By KAORIKO OKUDA/ Staff Writer
March 11, 2020 at 14:45 JST
A sketch by legendary manga artist Osamu Tezuka (1928-1989) is returning "home" to Tokyo’s Toshima Ward nearly 40 years after the artist drew it on the ceiling of his former apartment.
A press club donated the sketch on Feb. 26 to the ward, which plans to display it at the Tokiwa-so manga museum.
The new facility precisely re-creates the exterior and interior of the Tokiwa-so apartment where Tezuka and other manga artists had spent their youths.
Yukio Takano, mayor of Toshima Ward, said the sketch is “a valuable historical material since there’s nothing left from that time (when the apartment existed).”
The museum was initially scheduled to open March 22, but the opening was postponed to April or later due to the spread of the new coronavirus.

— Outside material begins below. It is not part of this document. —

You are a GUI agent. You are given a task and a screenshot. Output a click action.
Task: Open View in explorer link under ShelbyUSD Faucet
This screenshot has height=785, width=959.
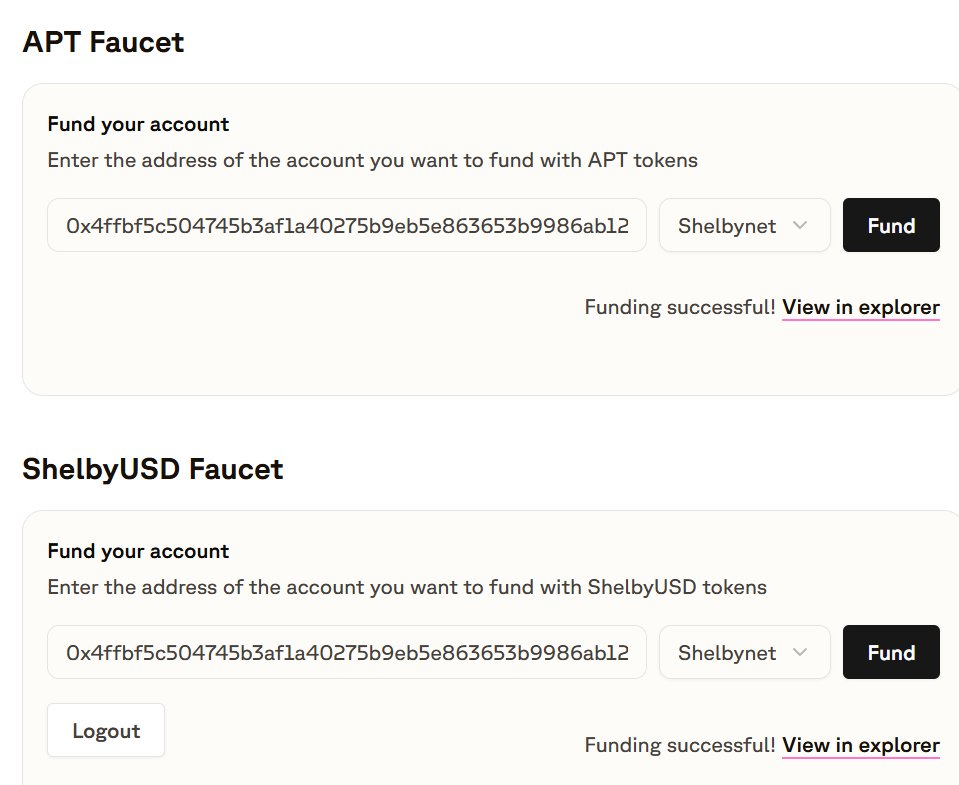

Tezuka, who is known for his work “Tetsuwan Atomu” (Astro Boy), gave the sketch to young reporters of the Gohomen Kisha Club (the press club for district 5), which is based in the Ikebukuro Police Station of the Metropolitan Police Department.
Tezuka drew the sketch in December 1982 when he visited the Tokiwa-so apartment. He went there to bid farewell to the apartment, which was being demolished.
Reporters of the Gohomen Kisha Club covered the moment.
On that occasion, Tezuka drew a self-portrait along with the heroine of his manga “Ribon no Kishi” (Princess Knight) on a wooden panel that was part of the ceiling of the apartment.
The sketch was donated to the press club and has long been carefully kept at the club and the police department.